Correia e Silva, ülkenin en büyük probleminin, oldukça yüksek düzeylerde seyretmekte olan ve esasen Afrika Kalkınma Bankası’ndan, Dünya Bankası’ndan ve Portekiz’den alınan kalkınma kredilerinden oluşan dış borç stoku olduğunu belirtti. Yeşil Burun Adaları, 1975 yılında Portekiz’den ayrılarak bağımsızlığını ilan etmişti. Correia e Silva: “Borçlardaki faiz oranları düşük, ancak bu borçlar birer engel olmayı sürdürüyor. Stratejimiz, borç stokunu daha sürdürülebilir seviyelere çekmek.”
Ülkenin dış borcu, geçtiğimiz yıl GSYİH’in yaklaşık %63’üne karşılık gelmekteydi. Bu oran, IMF’nin risk eşiği olan %50’nin üzerinde ve 2020 yılına kadar %59’a düşeceği öngörülüyor.
Correia e Silva, devletin sahibi olduğu TACV Cabo Verde Havayolları’nın pratikte iflas etmiş durumda olduğunu ve özelleştirileceğini belirtti. Şirketin faaliyette bulunmayan bir adet uçağı bulunuyor. Hükümet geçtiğimiz Ağustos ayında Icelandair Group HF’yi, şirketin idari ortağı olarak belirledi.
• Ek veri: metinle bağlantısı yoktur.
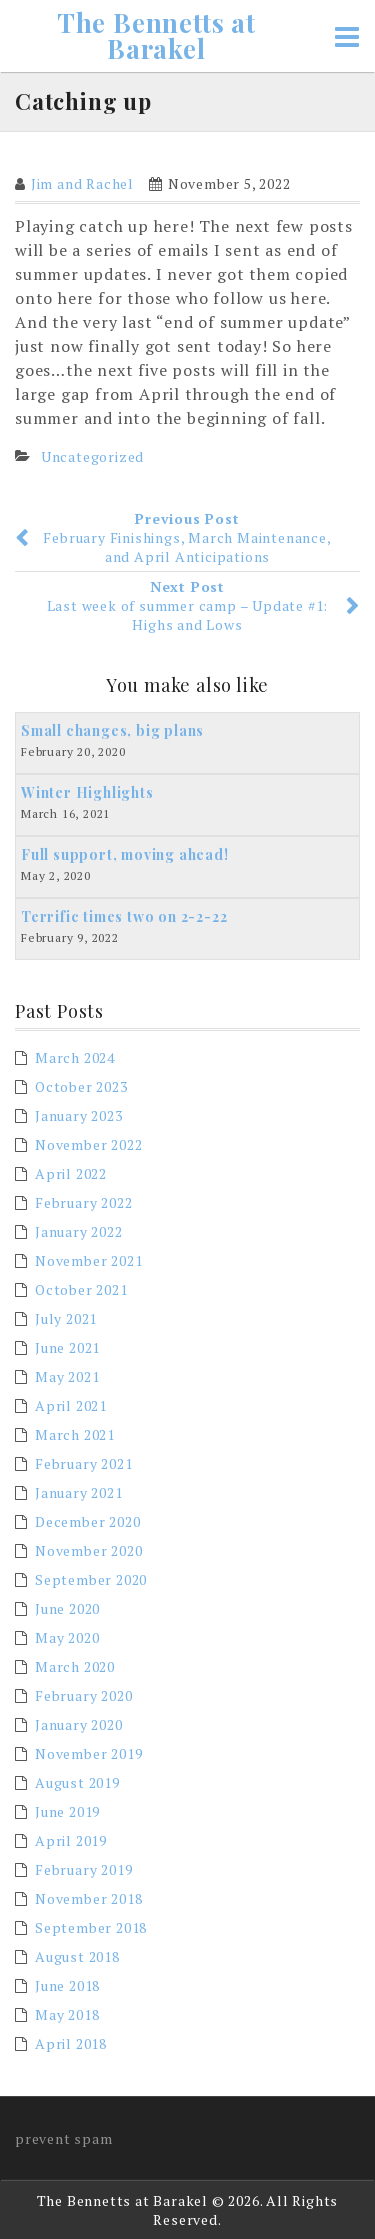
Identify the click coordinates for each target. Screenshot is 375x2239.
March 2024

Hükümetin, bu takımada ülkesini bir havacılık üssü olarak konumlandırmaya yönelik planlarının bir parçası olarak, havalimanlarını idare etmek için kalkınma ortakları edinmeye yönelik bir arzusunun bulunduğunu söyleyen Correia e Silva, bu ortaklığa dair açıklamalarda bulundu: “Şu an iktidarda olan hükümet iş başı yaptığında, bu havayolu şirketinin yeniden yapılandırılması gerektiği açıkça ortadaydı. Bizler, TACV’nin sermayesine katılımların gerçekleşebilmesi için bu ilişkiyi geliştirmek istiyoruz.”
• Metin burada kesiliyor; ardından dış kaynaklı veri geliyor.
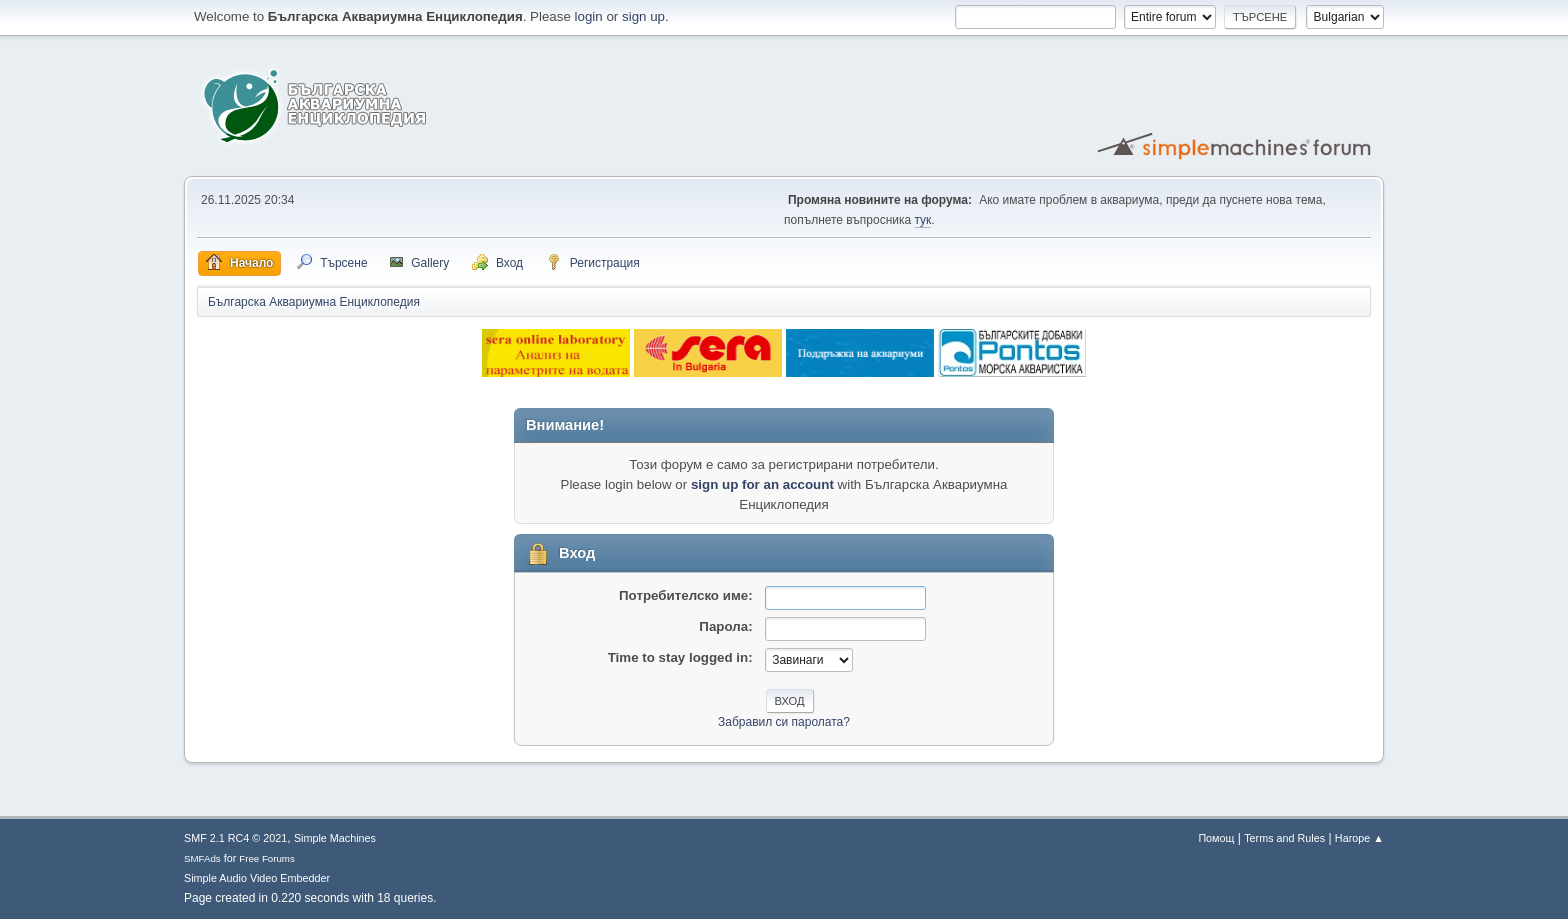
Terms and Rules (1284, 838)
Hükümet ayrıca turizmi tesis odaklı bir modelden, ülkenin idaresi altındaki her bir adanın farklı olanaklar sunduğu bir sektöre kaydırma umudunu taşıyor. Correia e Silva, Sal ve Boavista adalarının plajlarının bulunduğunu, diğer adaların ise macera dolu deneyimler sunabileceğini söyledi. Ayrıca, turizmin, tarımda ülkenin iç talebini karşılamaya dayanan bir sistemden, ziyaretçilere hizmet veren; daha iyi bir dağıtım ağına, adalar arası ulaştırmaya ve lojistiğe ihtiyaç duyan bir sisteme doğru evrilme sürecini mümkün kıldığını belirtti.
Correia e Silva, son olarak, Yeşil Burun Adaları’nın ayrıca, adalarda kolayca yetiştirilen, papaya meyvesi gibi niş tarım ürünlerinin Avrupa’ya ihraç edilmesine yönelik fırsatların arayışında olduğunu da sözlerine ekledi.